What would be of interest here would be to print out the refspec that your remote has:

my @remotes = $repo->remotes();
foreach my $remote (@remotes) {
    foreach my $refspec ($remote->refspecs()) {
        print "Remote: ", $remote->name(), ": ", $refspec->string(), "\n";
    }
}

Let's have a look at what this reports. The most robust/correct solution is to actually use the remote's refspec, and then do a transformation.

In terms of optional libraries, Git::Raw uses openssl and libssh2. Normally on Linux systems, it should find both if they're available. openssl is normally used for HTTPS/SHA-1 hashes, and libssh2 is used if you require SSH support (which most people probably do).

This is how I actually do pushes:

    my $refName = $ref->name();
    my $refSpec = join ('', $force ? '+' : '', "$refName:$refName");

    my $result = $this->_Push ($refSpec);
    if (defined ($result))
    {
        # Ensure there is a remote-tracking branch associated
        $this->AssociateRemoteTracking();
    }
sub _Push
{
    my ($this, $refSpec) = @_;

        my $remote = Git::Raw::Remote->load ($git, 'origin');
        $remote->callbacks ({
            credentials => sub {
                my ($url, $user) = @_;
            },
            update_tips => sub {
                my ($ref, $a, $b) = @_;
            },
            sideband_progress => sub {
                my ($msg) = @_;
            },
        });
        my $pushCallbacks = {
            transfer_progress => sub {
                my ($current, $total, $bytes) = @_;
            },
            pack_progress => sub {
                my ($stage, $current, $total) = @_;
            },
            status => sub {
                my ($ref, $msg) = @_;
            }
        };
        my $push = Git::Raw::Push->new ($remote);
        $push->add_refspec ($refSpec);
        $push->callbacks ($pushCallbacks);
        $remote->connect ("push");
        $push->finish();
        $remote->update_tips();
        $remote->disconnect();
}

This part you may not need / need to adapt to your use case. I only use on remote, origin (and assume its the first one), which is no true for your usage scenario.
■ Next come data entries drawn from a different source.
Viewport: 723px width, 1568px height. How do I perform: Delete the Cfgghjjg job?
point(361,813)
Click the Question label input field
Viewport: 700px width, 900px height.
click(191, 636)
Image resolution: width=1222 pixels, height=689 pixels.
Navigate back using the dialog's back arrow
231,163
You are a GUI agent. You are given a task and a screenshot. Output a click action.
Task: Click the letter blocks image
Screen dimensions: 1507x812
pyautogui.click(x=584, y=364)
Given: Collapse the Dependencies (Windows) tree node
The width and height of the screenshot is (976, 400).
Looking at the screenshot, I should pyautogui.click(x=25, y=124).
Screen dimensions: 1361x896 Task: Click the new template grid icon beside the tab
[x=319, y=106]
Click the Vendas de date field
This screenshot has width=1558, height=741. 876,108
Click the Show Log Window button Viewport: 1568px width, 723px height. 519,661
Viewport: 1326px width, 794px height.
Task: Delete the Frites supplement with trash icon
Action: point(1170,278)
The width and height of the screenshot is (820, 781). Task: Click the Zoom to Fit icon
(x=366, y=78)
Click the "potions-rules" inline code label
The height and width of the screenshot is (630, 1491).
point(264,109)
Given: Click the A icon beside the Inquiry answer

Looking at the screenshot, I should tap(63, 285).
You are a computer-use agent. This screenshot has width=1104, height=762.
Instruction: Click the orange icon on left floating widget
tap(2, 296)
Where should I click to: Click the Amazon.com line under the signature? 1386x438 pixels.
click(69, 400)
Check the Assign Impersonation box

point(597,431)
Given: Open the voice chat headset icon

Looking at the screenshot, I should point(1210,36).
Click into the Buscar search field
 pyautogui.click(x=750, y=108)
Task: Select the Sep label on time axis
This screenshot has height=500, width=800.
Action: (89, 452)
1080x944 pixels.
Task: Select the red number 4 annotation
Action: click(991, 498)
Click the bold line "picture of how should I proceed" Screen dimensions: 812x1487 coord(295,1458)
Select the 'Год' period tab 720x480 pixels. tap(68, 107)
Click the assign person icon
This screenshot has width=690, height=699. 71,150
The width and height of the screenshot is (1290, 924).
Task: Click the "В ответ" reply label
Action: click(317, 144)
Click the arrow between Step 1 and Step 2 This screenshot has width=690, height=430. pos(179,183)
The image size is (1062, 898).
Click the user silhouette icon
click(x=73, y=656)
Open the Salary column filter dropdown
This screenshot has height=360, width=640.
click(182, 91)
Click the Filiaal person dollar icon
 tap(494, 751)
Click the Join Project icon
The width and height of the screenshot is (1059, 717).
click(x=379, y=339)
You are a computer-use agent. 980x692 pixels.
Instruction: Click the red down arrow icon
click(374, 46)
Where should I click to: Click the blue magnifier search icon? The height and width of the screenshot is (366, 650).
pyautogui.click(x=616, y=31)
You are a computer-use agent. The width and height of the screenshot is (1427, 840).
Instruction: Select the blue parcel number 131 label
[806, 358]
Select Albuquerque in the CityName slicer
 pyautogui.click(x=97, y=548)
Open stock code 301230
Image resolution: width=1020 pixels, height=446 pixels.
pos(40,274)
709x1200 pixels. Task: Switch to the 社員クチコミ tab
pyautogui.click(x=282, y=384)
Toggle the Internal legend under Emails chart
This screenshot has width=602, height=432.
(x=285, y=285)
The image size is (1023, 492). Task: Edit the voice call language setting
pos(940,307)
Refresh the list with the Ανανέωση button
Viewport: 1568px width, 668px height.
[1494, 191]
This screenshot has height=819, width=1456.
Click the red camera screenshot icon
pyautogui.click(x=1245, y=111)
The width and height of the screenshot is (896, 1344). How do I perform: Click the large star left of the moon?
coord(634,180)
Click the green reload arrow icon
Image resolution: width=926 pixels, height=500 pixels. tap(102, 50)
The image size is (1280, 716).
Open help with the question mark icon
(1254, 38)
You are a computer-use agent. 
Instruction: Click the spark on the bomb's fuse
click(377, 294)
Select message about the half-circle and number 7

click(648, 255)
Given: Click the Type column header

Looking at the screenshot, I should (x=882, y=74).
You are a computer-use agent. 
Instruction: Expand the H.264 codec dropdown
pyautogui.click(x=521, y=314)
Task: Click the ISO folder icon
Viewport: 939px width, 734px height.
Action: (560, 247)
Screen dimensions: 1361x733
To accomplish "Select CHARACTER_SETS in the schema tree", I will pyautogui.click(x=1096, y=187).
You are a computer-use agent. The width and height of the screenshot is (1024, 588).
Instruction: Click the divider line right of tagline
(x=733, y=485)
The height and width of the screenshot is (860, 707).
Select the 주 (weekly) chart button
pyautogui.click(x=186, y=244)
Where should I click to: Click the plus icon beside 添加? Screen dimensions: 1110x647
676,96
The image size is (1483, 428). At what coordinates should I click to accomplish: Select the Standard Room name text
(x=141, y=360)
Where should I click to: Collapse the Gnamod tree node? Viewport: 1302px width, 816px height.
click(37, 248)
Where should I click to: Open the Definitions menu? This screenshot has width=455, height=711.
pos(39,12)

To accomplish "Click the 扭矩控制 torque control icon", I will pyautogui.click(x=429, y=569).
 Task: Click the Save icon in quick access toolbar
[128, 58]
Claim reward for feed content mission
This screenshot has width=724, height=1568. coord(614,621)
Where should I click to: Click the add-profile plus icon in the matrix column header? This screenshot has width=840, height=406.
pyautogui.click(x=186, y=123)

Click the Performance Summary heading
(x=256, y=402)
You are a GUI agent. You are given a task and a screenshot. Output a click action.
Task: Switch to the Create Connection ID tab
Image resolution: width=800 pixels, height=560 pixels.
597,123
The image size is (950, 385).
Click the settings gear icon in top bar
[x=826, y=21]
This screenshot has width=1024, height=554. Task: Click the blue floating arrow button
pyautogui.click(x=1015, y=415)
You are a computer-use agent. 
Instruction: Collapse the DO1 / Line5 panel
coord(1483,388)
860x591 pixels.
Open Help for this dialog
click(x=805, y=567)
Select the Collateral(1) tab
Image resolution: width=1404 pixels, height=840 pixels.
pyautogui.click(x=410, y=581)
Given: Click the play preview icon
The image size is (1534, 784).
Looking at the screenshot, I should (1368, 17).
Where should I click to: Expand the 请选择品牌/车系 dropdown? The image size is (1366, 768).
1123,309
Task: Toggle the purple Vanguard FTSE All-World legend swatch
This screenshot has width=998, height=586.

sub AssociateRemoteTracking
{
    my ($this) = @_;

    my $ref = $this->{ref};

    if (!$ref->is_remote())
    {
        my $upstream = $ref->upstream();
        if (!defined ($upstream))
        {
            my $git = $ref->owner();
            my $remote = ($git->remotes())[0];

            $upstream = Git::Raw::Reference->lookup (
                join ('/', $remote->name(), $ref->shorthand()), $git);
            if (defined ($upstream))
            {
                $ref->upstream ($upstream);
            }
        }
    }
}

@jacquesg As you suggested, here is a report of all of the refs associated with the 2 current remotes. This is before $push->finish and $push->update_tips are run (immediately after creating the devel branch).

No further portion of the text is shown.